Поболтаем. Закрыта дверь.
И дороги неповторимы.
О дорогах — они теперь
не всегда устремляются к Риму,
и о Риме, который, поверь,
много проще и повторимее.
Но дороги ведут теперь
либо к Риму, а либо от Рима.

Март, 1936

Тигр в зоопарке

Ромбическая лепка мускула
и бронзы — дьявол или идол
и глáза острого и узкого
неповторимая обида.
Древнéй Китая или Греции,
древнéй искусства и эротики
такая бешеная грация
в неповторимом повороте.
Когда, сопя и чертыхаясь,
бог тварей в мир пустил бездонный,
он сам создал себя из хаоса,
минуя божие ладони.
Но человек — созданье божие,
пустое отраженье бога —
свалил на землю и стреножил,
рукой уверенно потрогал.
Какой вольнолюбивой яростью
его бросает в стены ящика,
как никнет он, как жалко старится
при виде сторожа кормящего.
Как в нем неповторимо спаяны
густая ярость с примиренностью.
Он низведенный и охаянный,
но бог по древней одаренности.
Мы вышли. Вечер был соломенный,
ты шел уверенным прохожим,
но было что-то в жесте сломанном
на тигра пленного похожим.

1939

Илья Сельвинский

«Однажды ко мне…»

Однажды ко мне в профессорскую комнату Литературного института пришел молодой человек с соколиными чертами лица и сказал:

— Я студент ИФЛИ, но перешел бы в Литературный институт, если вы согласитесь принять меня в свой семинар.

— На каком вы курсе?

— На четвертом.

— Поздновато.

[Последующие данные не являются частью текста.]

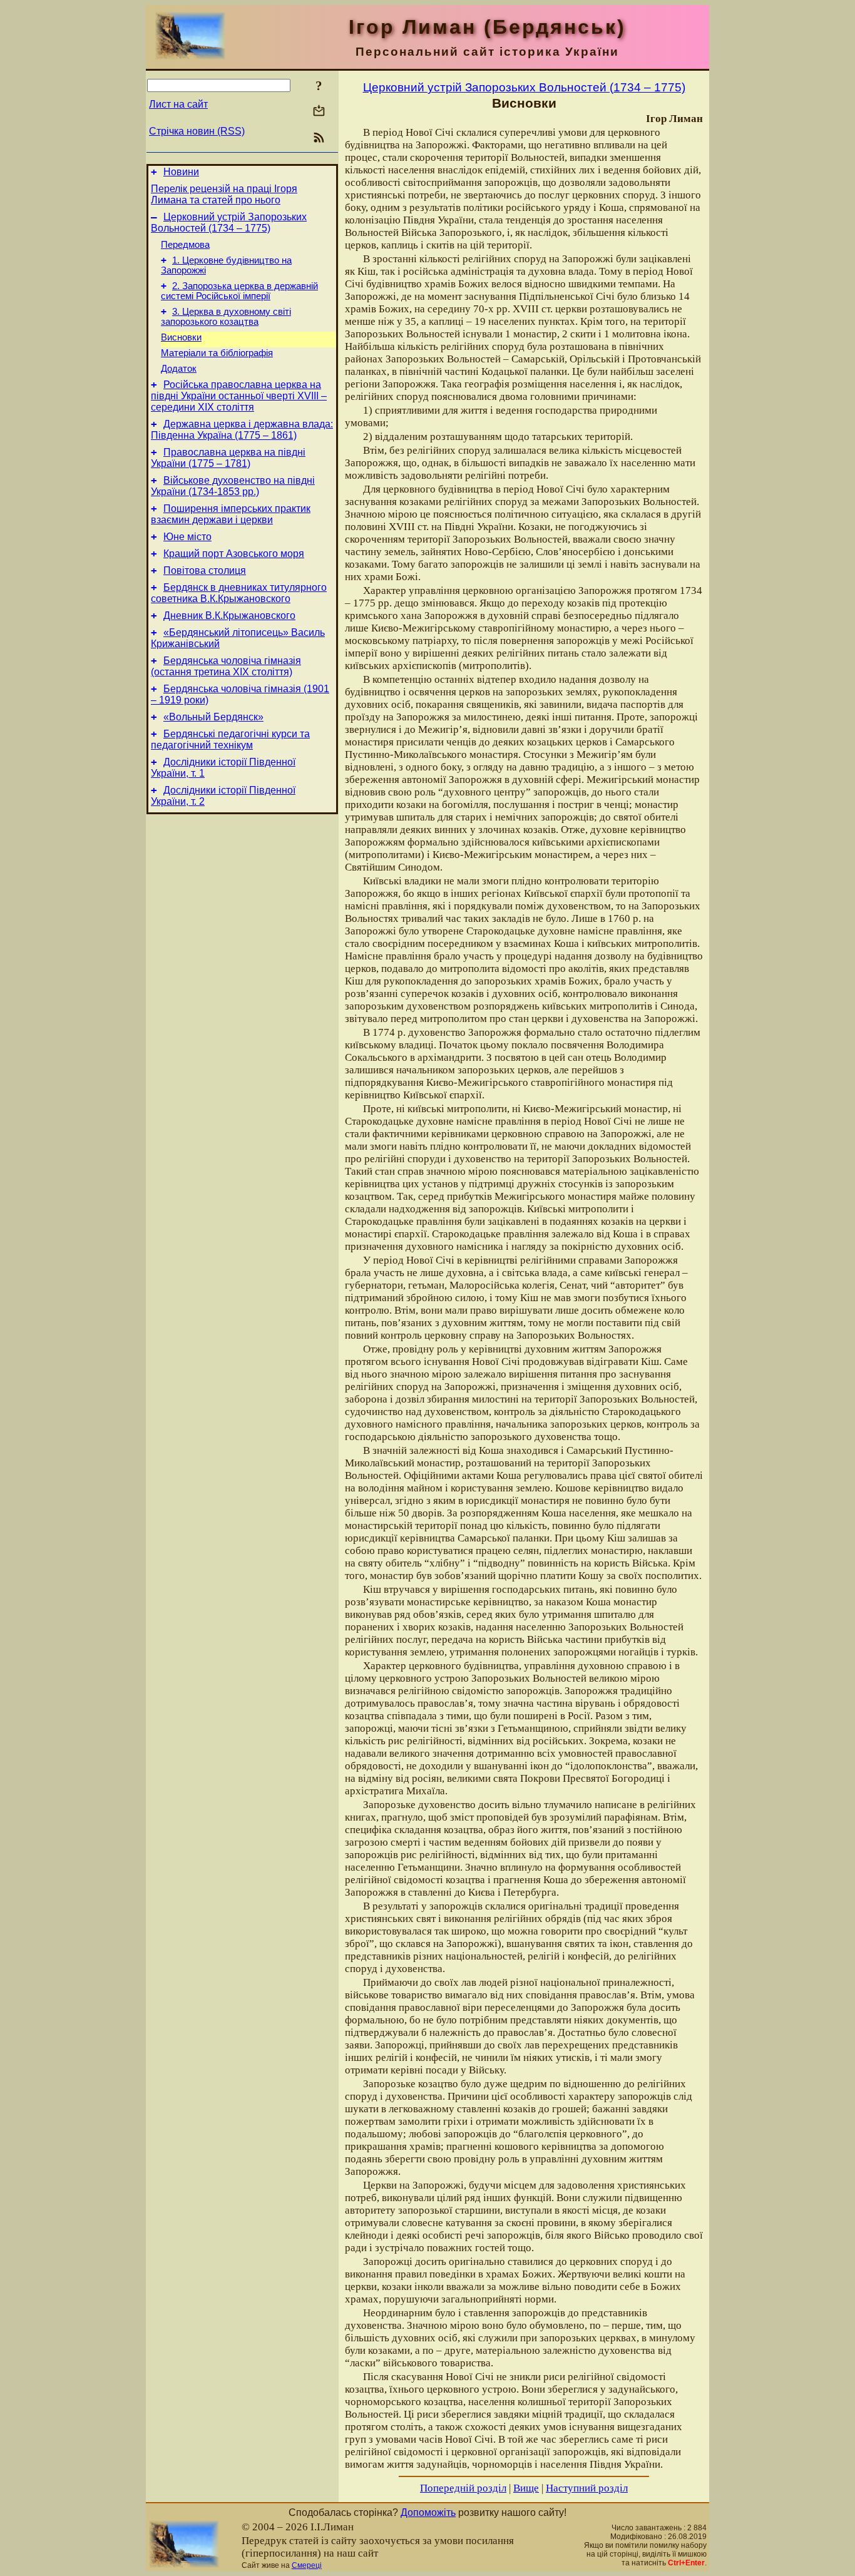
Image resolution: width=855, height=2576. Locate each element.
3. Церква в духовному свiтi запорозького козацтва (226, 317)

Ведь нам с вами останется очень мало времени для совместной работы.

— Я готов перейти к вам на третий, даже на второй курс. Устраивает это вас?

— Допустим. Остается выяснить пустячок: есть ли у вас дарование.

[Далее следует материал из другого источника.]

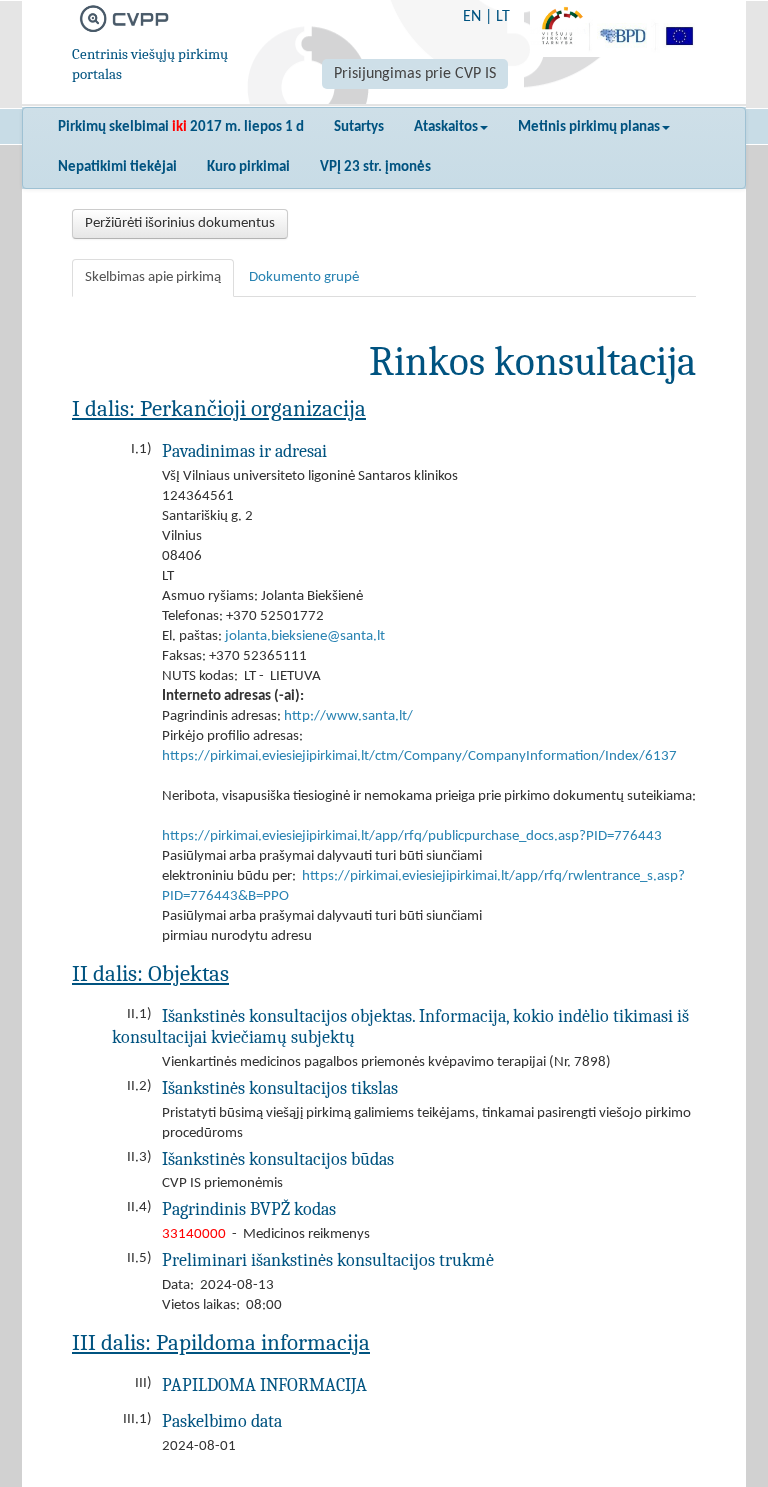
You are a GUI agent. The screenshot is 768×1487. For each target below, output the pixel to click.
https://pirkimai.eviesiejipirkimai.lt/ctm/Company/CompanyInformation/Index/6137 (419, 756)
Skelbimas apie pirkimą (153, 277)
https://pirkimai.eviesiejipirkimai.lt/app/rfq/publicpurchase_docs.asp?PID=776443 (412, 836)
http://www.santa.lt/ (348, 716)
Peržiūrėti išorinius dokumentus (180, 223)
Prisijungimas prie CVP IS (415, 74)
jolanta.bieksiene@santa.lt (305, 636)
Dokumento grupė (304, 277)
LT (503, 17)
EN (472, 17)
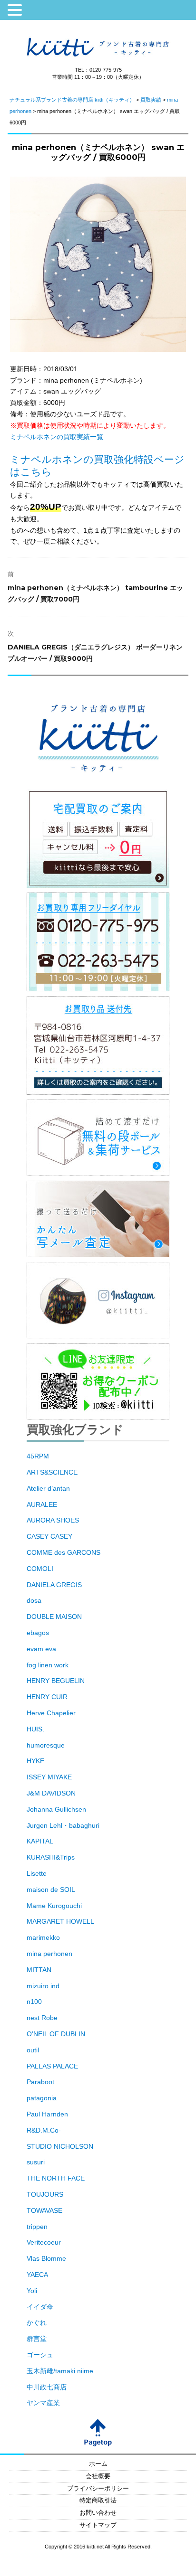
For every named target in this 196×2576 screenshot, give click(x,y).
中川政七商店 (47, 2387)
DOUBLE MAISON (54, 1616)
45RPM (38, 1456)
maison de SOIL (51, 1889)
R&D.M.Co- (44, 2130)
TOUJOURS (45, 2194)
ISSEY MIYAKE (49, 1777)
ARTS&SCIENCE (52, 1472)
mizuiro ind (43, 1986)
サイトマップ (98, 2525)
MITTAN (39, 1970)
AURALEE (42, 1504)
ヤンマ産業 (43, 2403)
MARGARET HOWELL (60, 1921)
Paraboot (40, 2082)
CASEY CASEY (49, 1536)
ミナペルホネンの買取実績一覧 (56, 437)
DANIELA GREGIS (54, 1585)
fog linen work (48, 1665)
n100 (34, 2001)
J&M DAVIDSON (51, 1793)
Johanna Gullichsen (56, 1809)
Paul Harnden (47, 2114)
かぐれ (37, 2322)
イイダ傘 (40, 2307)
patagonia (42, 2098)
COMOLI (40, 1568)
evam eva (41, 1649)
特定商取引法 (98, 2500)
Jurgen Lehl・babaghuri (63, 1825)
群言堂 (37, 2338)
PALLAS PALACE (52, 2066)
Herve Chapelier (51, 1713)
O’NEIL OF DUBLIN (56, 2034)
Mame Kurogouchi (54, 1905)
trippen (37, 2226)
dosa (34, 1600)
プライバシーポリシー (98, 2488)
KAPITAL (40, 1841)
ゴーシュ (40, 2355)
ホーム (98, 2464)
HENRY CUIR (47, 1697)
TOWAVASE (44, 2210)
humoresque (46, 1745)
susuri (36, 2162)
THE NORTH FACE (56, 2178)
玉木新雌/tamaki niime (60, 2371)
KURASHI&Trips (51, 1857)
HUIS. (35, 1729)
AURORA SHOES (53, 1520)
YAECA (37, 2274)
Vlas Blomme (46, 2258)
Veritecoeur (44, 2242)
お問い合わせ (98, 2513)
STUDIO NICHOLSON (60, 2146)
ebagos (38, 1632)
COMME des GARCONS (63, 1552)
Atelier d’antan (48, 1488)
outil (33, 2050)
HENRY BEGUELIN (56, 1680)
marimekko (43, 1937)
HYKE (35, 1761)
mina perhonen (49, 1953)
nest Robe (42, 2017)
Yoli (32, 2290)
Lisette (37, 1873)
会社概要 (98, 2476)
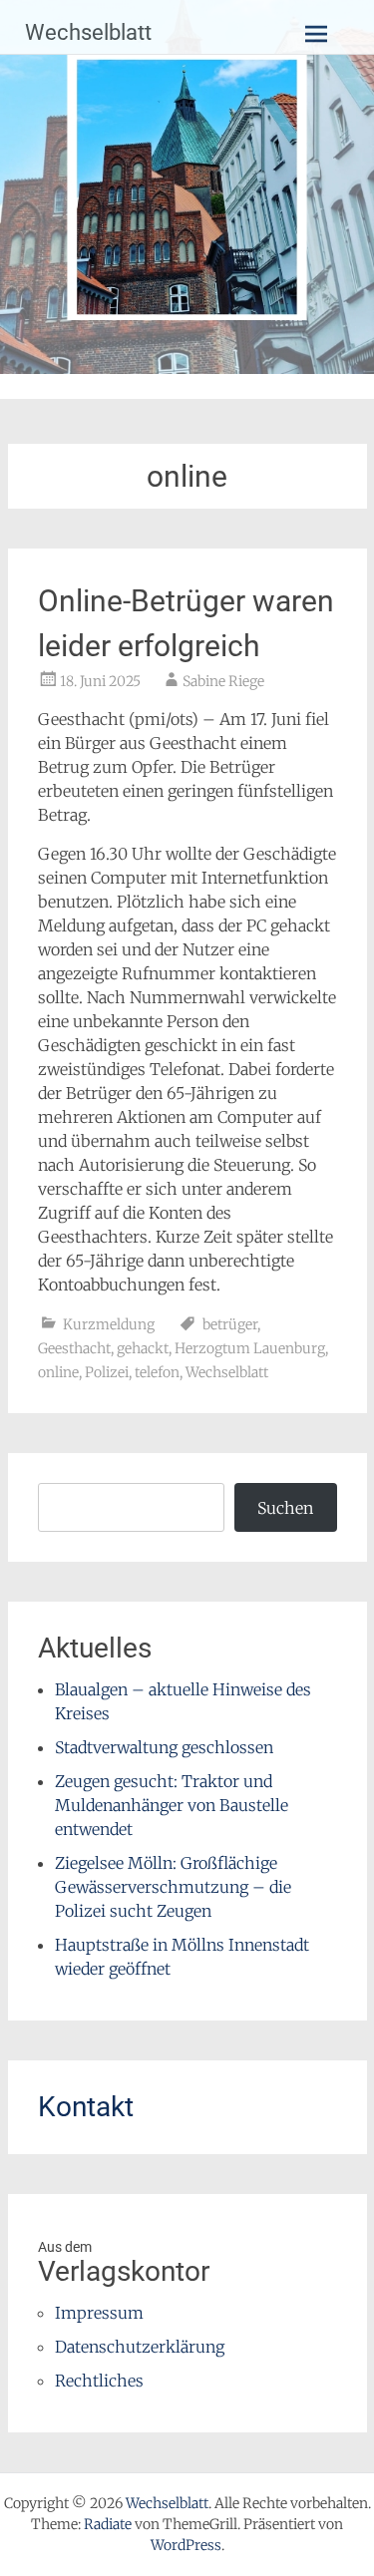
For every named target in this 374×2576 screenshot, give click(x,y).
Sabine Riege (223, 681)
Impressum (99, 2313)
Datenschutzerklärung (139, 2347)
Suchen (285, 1508)
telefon (157, 1372)
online (58, 1372)
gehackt (143, 1348)
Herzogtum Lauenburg (250, 1348)
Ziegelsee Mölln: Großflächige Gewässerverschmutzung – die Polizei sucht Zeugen (173, 1887)
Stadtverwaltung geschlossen (164, 1747)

Юноша стал читать мне свои стихи:

В этих строках всё: и что мечталось,
И что плакалось и снилось мне,
Голубая майская усталость,
Ласковые песни о весне,
Дым, тоска, мечта и голубая
Даль, зовущая в далекий путь.
Девочка (до боли дорогая,
До того, что хочется вздохнуть).
Шелест тополей. Глухие ночи,
Пыль, и хрусткий снег, и свет
Фонарей. И розовый и очень,
Очень теплый и большой рассвет…

Стихи эти не были из ряда вон выходящими. Но среди голых канцелярских столов в маленькой накуренной комнате, где я слушал этого юношу буквально на ходу, они вдруг заставили меня почувствовать с какой-то сладостной мукой и мою собственную юность с ее вешним томлением, с тающей далью, влекущей к странствованиям, со щемящей тоской о любви. Он читал, а я почти не слушал: вспоминал. Юноша кончил. Я не знал — что сказать о его стихах, но во мне говорила теплая благодарность к нему за то, что он на мгновение вернул мне молодость, как юный Мефистофель еще далеко не старому Фаусту. Я понял, что этот человек больше своих стихов. Так вошел в число моих учеников студент Павел Коган.

Группа, которую я вел, состояла из очень сильных молодых поэтов, среди которых назову А. Яшина, С. Наровчатова, Б. Слуцкого, М. Кульчицкого, М. Львовского, Г. Рублева, Ю. Окунева. Некоторые из них стали впоследствии поэтами с известностью, выходящей за пределы Советского Союза. Павел Коган не только не затерялся среди них, но очень быстро занял видное положение. В нем пленяла одержимость. Это был как бы музыкальный инструмент, пронизанный гулом поэзии.

Я очень любил его. Может быть, и потому, что он особенно глубоко воспринимал каждый мой совет: это не может не нравиться педагогу. Я видел, как юноша рос, и понимал, что растет он под моим воздействием. Иногда это воздействие было слишком прямолинейным. Например, в стихотворении «Тигр в зоопарке». Но все же развивался Павел вполне самостоятельно, и я ждал от него многого.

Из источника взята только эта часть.